An ACIOL should not be used in patients with known endothelial disease, peripheral synechiae, neovascularization of the angle or iris compromise. While uveitis-glaucoma-hyphema syndrome is less common with modern ACIOLs it is still possible; they can also cause endothelial damage leading to bullous keratopathy in extreme cases.
In addition to its uses for the stability of the IOL, the capsule plays another important role: acting as a barrier between the anterior and posterior segment. Along with the anterior hyaloid membrane, the capsule prevents the migration of vitreous into the anterior chamber. Vitreous in the anterior chamber alone isn’t an issue, but it can increase a patient’s risk for a retinal tear or detachment, cystoid macular edema and endophthalmitis if it extends to the surgical wound or paracentesis (have increased suspicion if a peaked pupil is noted toward one of these incisions postop).
To better understand these retinal risks, imagine that the vitreous traveling further anterior means more vitreoretinal traction at the back of the eye. The vitreous now stretches over a larger area with traction potentially inducing a retinal tear or macular edema. A dilated fundus exam is called for at the 1-day postop visit for patients with a known capsular tear, and they should be thoroughly educated on signs and symptoms of retinal detachment. If it was not previously indicated, a topical NSAID may be added to the patient’s postop regimen.
Because of the risks mentioned, you may see a complex cataract case include an anterior vitrectomy to reduce forward vitreous migration. This is not done lightly, as the vitrectomy itself has risks, and the procedure often includes an injection of triamcinolone to help the surgeon visualize the vitreous. Predictably, the steroid can cause IOP spikes and floaters that can take months to dissipate. Slit lamp examination can show significant white, powdery deposits that may settle out inferiorly (in this case not a hypopyon) or be seen at the pupillary margin.

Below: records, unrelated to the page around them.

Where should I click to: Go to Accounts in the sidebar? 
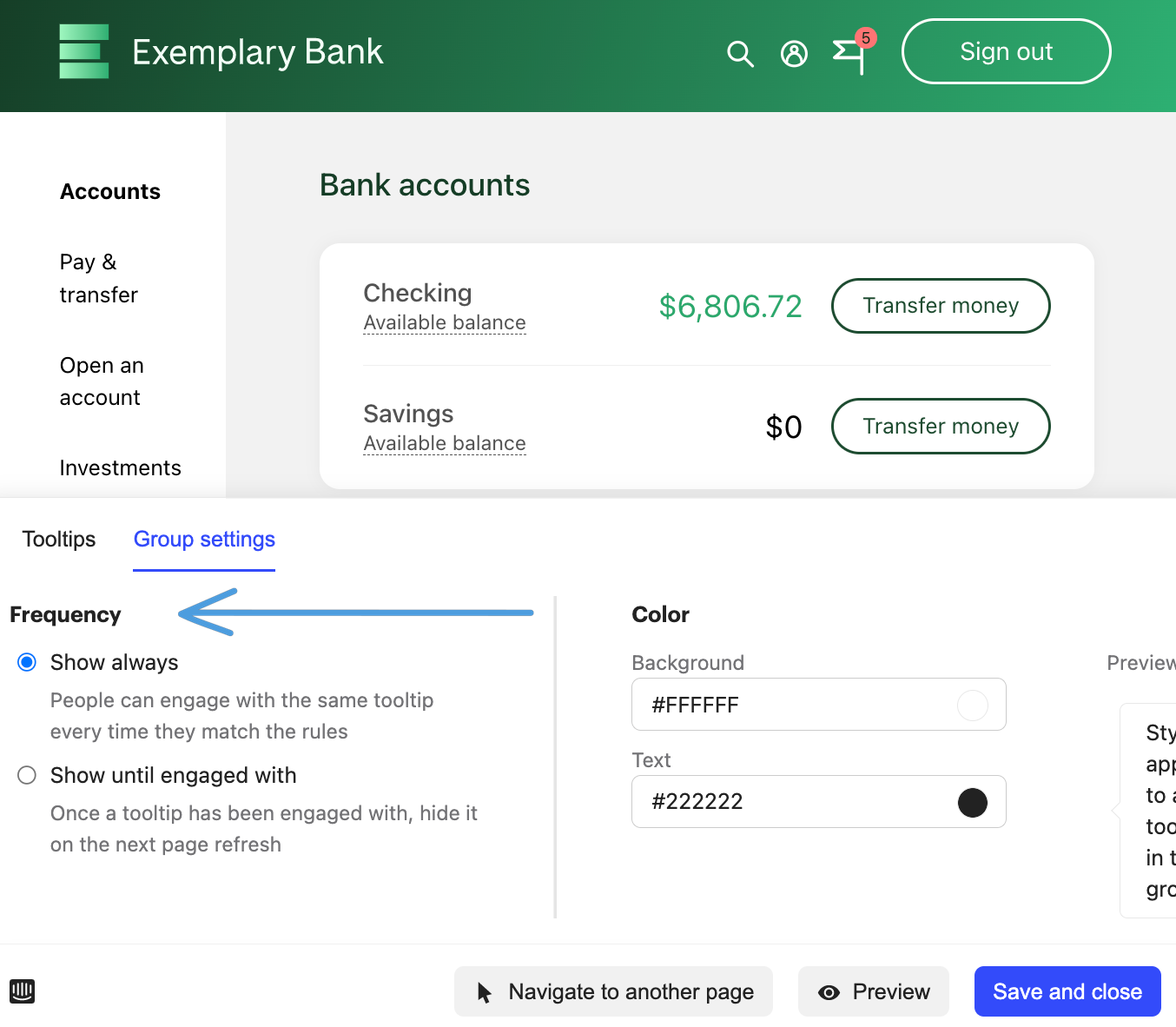click(x=110, y=191)
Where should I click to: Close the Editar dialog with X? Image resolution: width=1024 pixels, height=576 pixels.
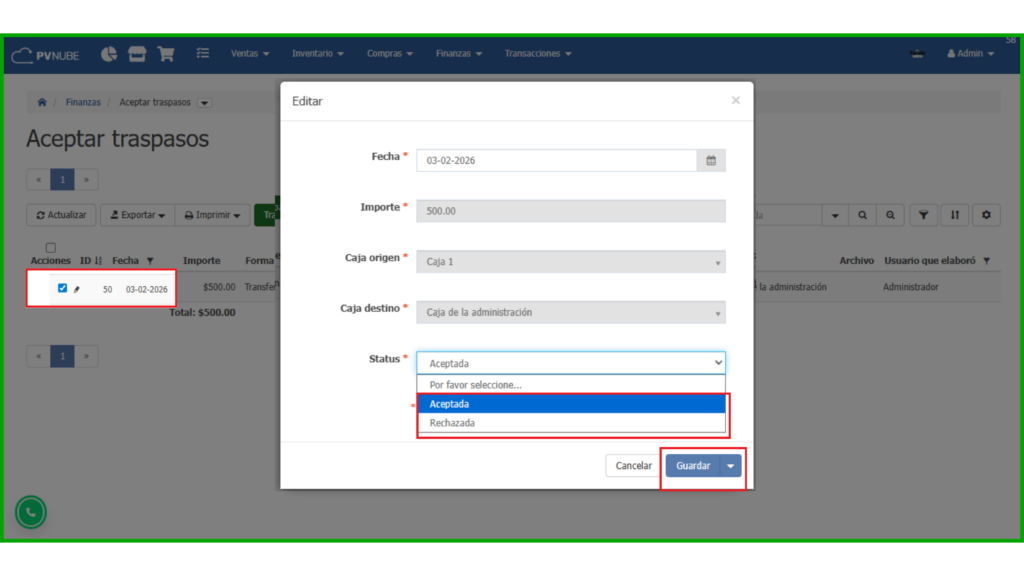click(x=736, y=100)
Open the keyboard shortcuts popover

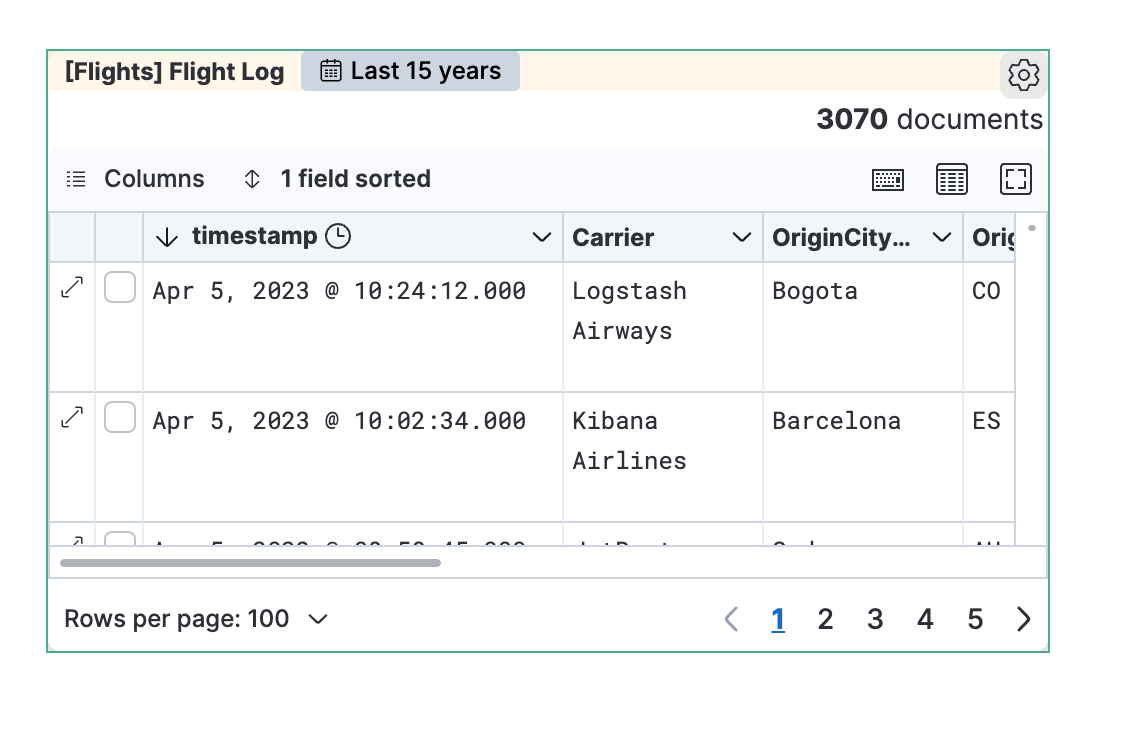click(887, 179)
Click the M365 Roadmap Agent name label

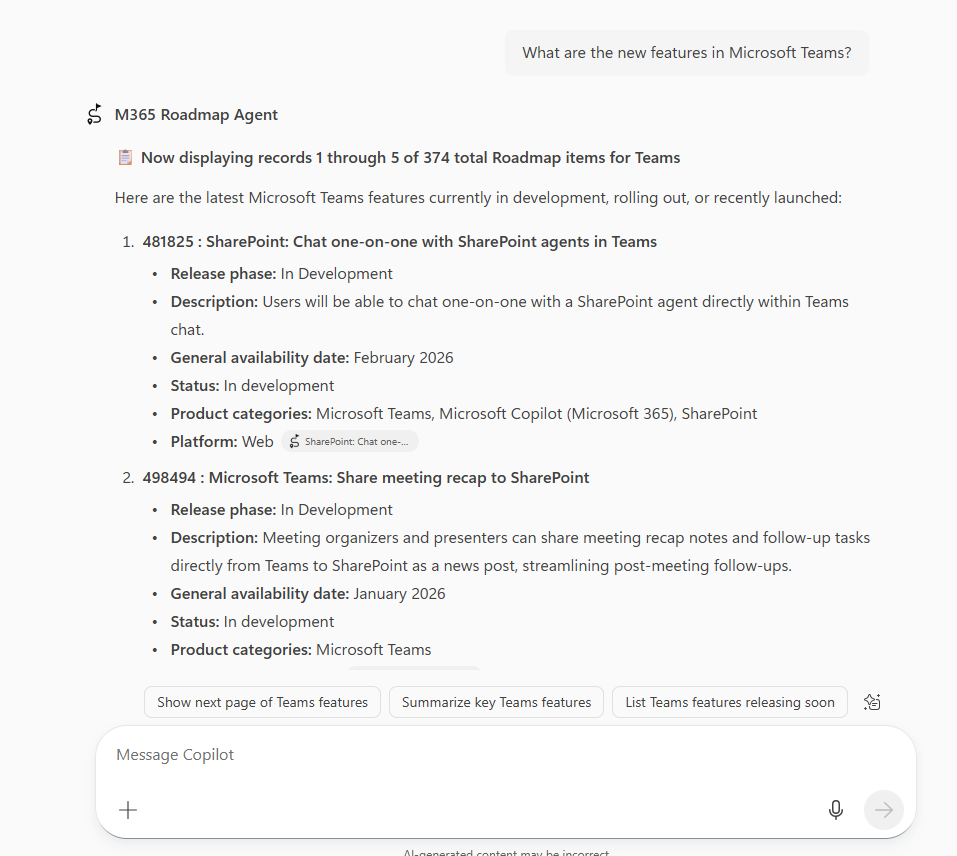tap(196, 114)
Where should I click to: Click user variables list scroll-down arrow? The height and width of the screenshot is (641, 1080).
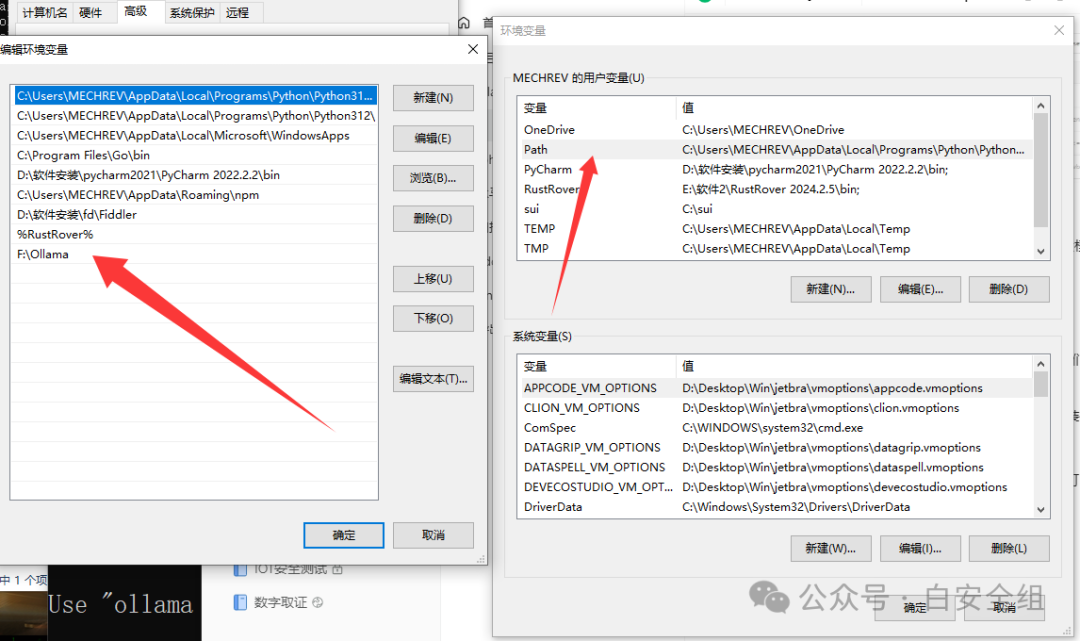[1041, 251]
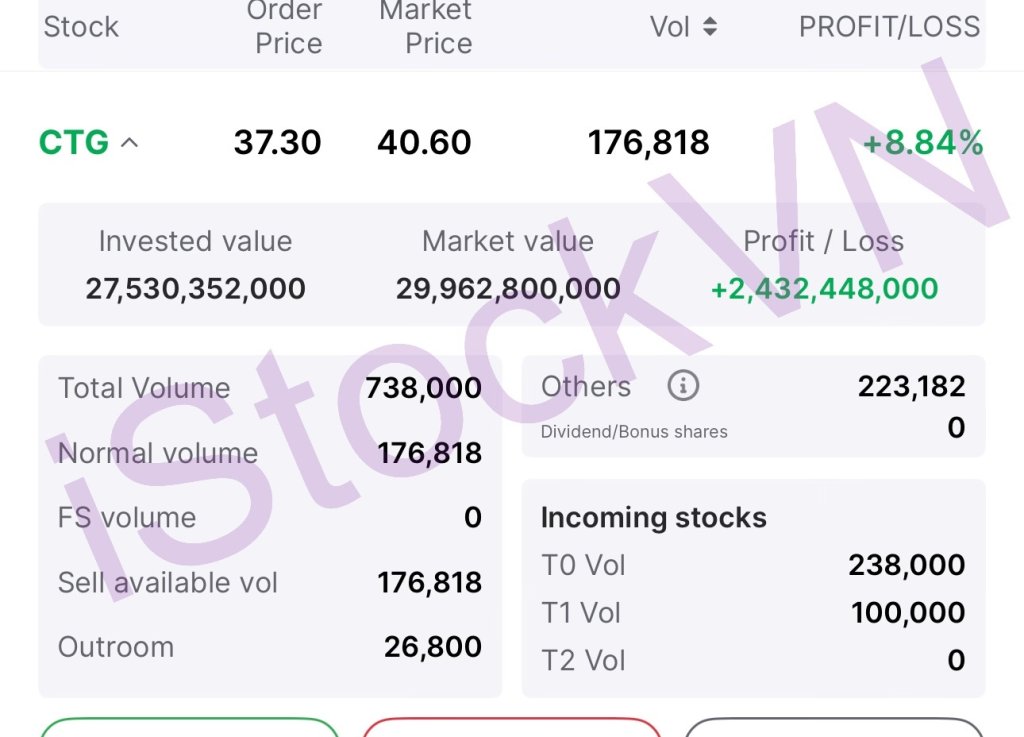
Task: Tap the +2,432,448,000 Profit / Loss amount
Action: click(x=824, y=289)
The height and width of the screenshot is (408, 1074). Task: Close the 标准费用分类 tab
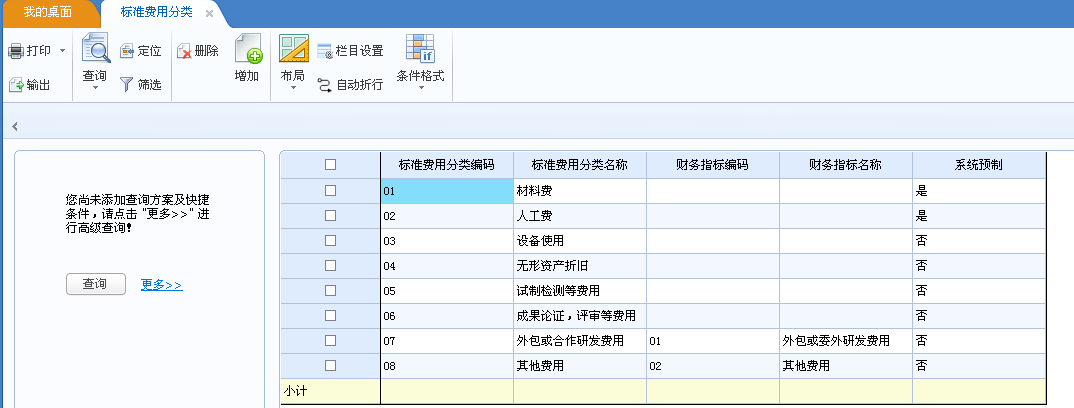pyautogui.click(x=209, y=15)
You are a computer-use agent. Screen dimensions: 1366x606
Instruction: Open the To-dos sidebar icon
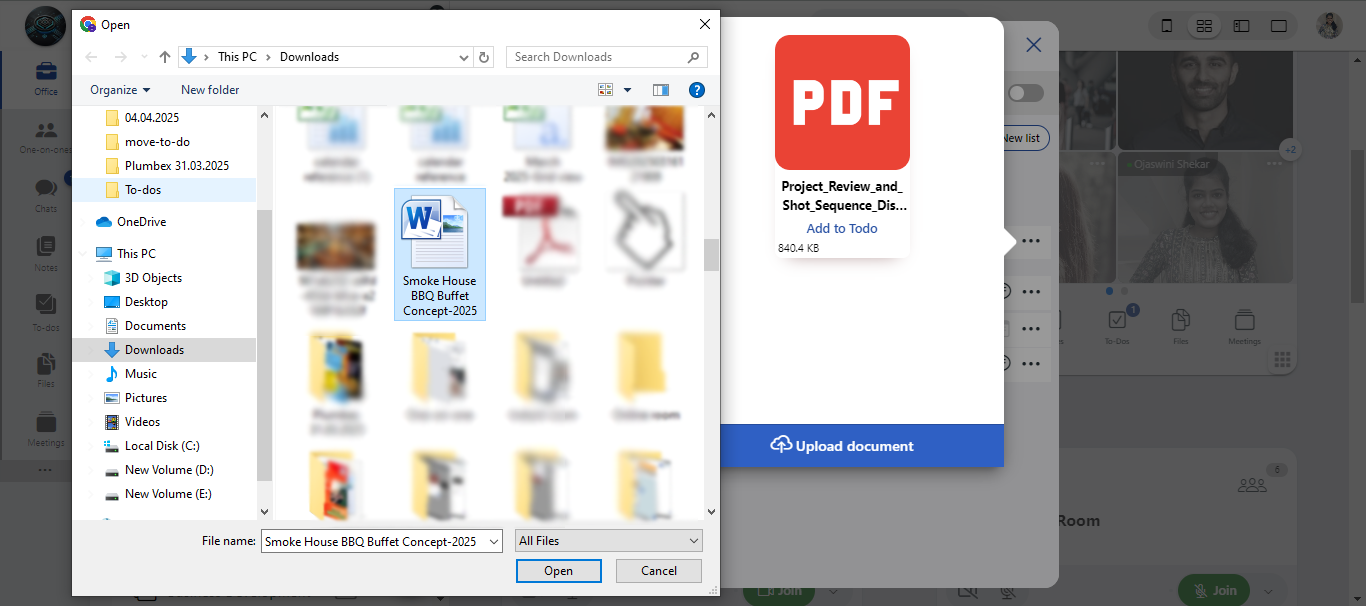coord(46,310)
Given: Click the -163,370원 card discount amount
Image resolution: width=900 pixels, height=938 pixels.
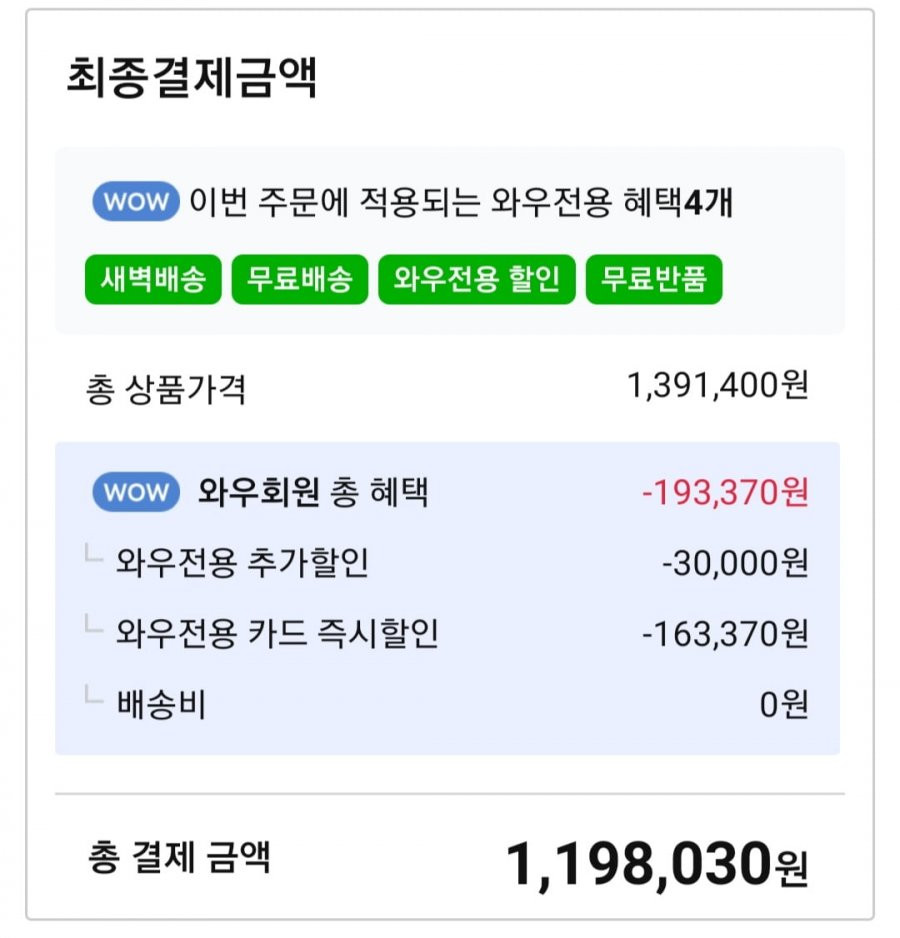Looking at the screenshot, I should [x=725, y=634].
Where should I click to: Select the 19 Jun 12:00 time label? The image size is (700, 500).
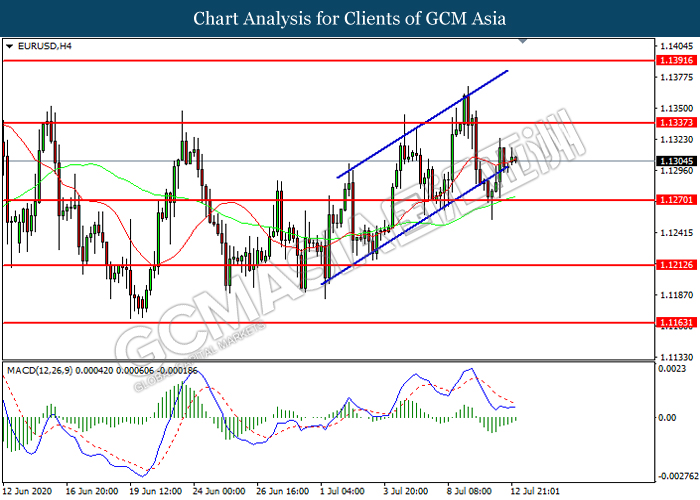point(157,492)
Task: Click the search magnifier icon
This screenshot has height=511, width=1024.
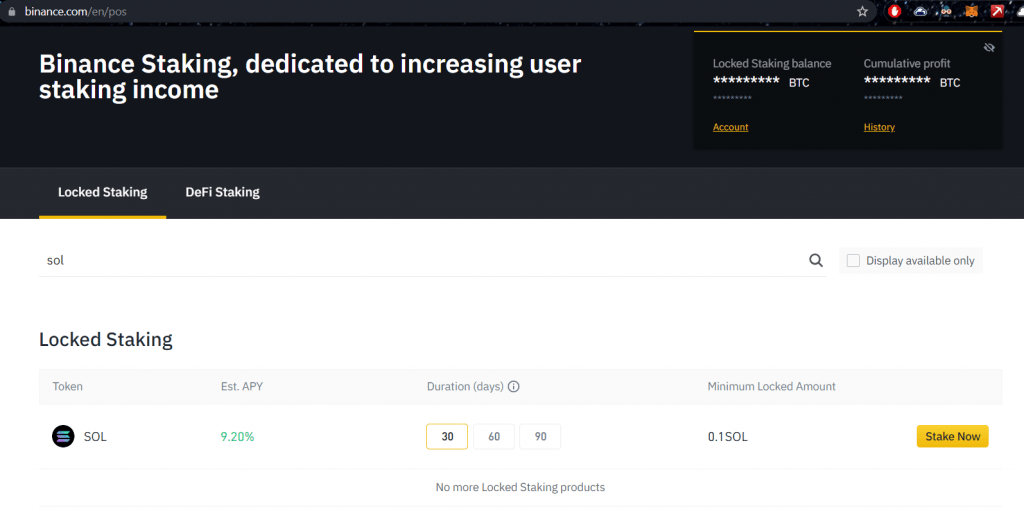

Thankfully, even in the event of a compromised capsule, surgeons have several workarounds. Unfortunately, none are as quite as safe or stable as what is now standard: extracapsular cataract extraction with in-the-bag IOL placement. Once this option is taken away, many factors come into play steering how a surgeon chooses to implant the IOL including the patient’s other ocular pathology, the degree of capsular tear or zonular loss, and even what technique the surgeon is most comfortable with.